Quant à l'Office fédéral des routes, c'est également un office important, puisque 3,7 milliards de francs de recettes sont enregistrés chaque année. 3,6 milliards de dépenses sont consacrés à la circulation routière pour un réseau qui mesure environ 1700 kilomètres. Il faut rappeler ici que, depuis 1959, nous avons consenti à des dépenses dans la construction des routes nationales de l'ordre de 48 milliards de francs, et qu'aujourd'hui, un quart de ce réseau est constitué de ponts et de tunnels qu'il s'agit d'entretenir.
L'entretien n'a d'ailleurs pas été oublié, puisque 580 millions de francs contre 534 millions au compte 2004 ont été affectés à l'entretien des routes nationales, alors que la construction des routes nationales a absorbé quant à elle 1,3 milliard de francs, soit 87 millions de francs de moins par rapport au budget. Il est intéressant de relever que le canton qui absorbe le plus de crédits en matière de construction des routes nationales est le canton de Zurich avec 420 millions de francs environ, suivi du Jura avec 114 millions de francs.
Quant aux crédits supplémentaires qui sont sollicités, nous vous proposons de les approuver sans autre. Au Secrétariat général, il s'agit d'un crédit pour renouveler les installations techniques permettant de surveiller la correspondance par télécommunication. A l'Office fédéral des transports, il s'agit de crédits en vue de maintenir la qualité de l'infrastructure des CFF, des crédits qui sont compensés à l'intérieur de la maison. Concernant les intempéries 2005, l'Office fédéral des transports demande également un montant important. A l'Office fédéral de l'aviation civile, il s'agit de dépenses supplémentaires dues à la réorganisation de cet office pour lequel nous avons consenti, vous vous en souvenez, une augmentation importante du personnel. A l'Office fédéral des routes, il y a un petit montant pour l'introduction du projet "Tachygraphe numérique". Enfin, à l'Office fédéral de l'environnement, des forêts et du paysage, il s'agit de trois montants qui dépendent également des intempéries de 2005.

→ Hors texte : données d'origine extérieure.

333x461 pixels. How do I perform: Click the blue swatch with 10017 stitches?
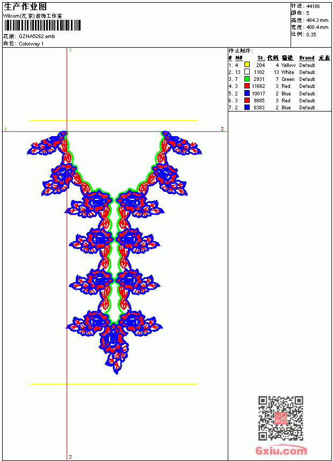[x=247, y=93]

Je vous demande d'approuver ces dépenses.
Je vous propose de dire également un petit mot sur le fonds pour les grands projets ferroviaires. En 2005, 2,1 milliards de francs ont été prélevés du fonds, soit 419 millions de francs de moins que prévu. On a investi un petit peu moins au Lötschberg, moins 74 millions de francs, au Saint-Gothard, moins 20 millions de francs, pour "Rail 2000", moins 71 millions de francs, pour le réseau de raccordement aux trains rapides, moins 66 millions de francs et pour les mesures antibruit, moins 171 millions de francs. Il faut rappeler ici qu'on a affecté 1,01 milliard de francs au Lötschberg en 2005 et 739 millions de francs au Saint-Gothard.

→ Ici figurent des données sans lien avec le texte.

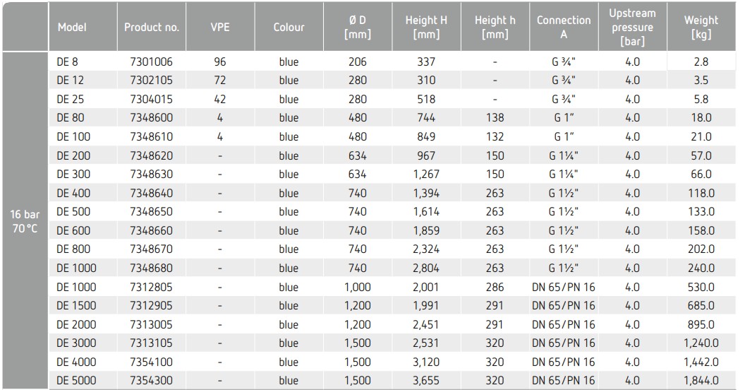This screenshot has height=390, width=745.
Task: Click the Weight [kg] column header
Action: [x=701, y=28]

Le fonds clôt à fin 2005 avec un découvert de 923 millions de francs. Les avances totalisent désormais 6,3 milliards de francs. Je vous rappelle que les prêts ont été transformés en contributions à fonds perdu par une décision du Parlement. Ces montants ne peuvent être remboursés, selon les connaissances actuelles, que par de futures recettes affectées et au plus tôt à partir de 2015.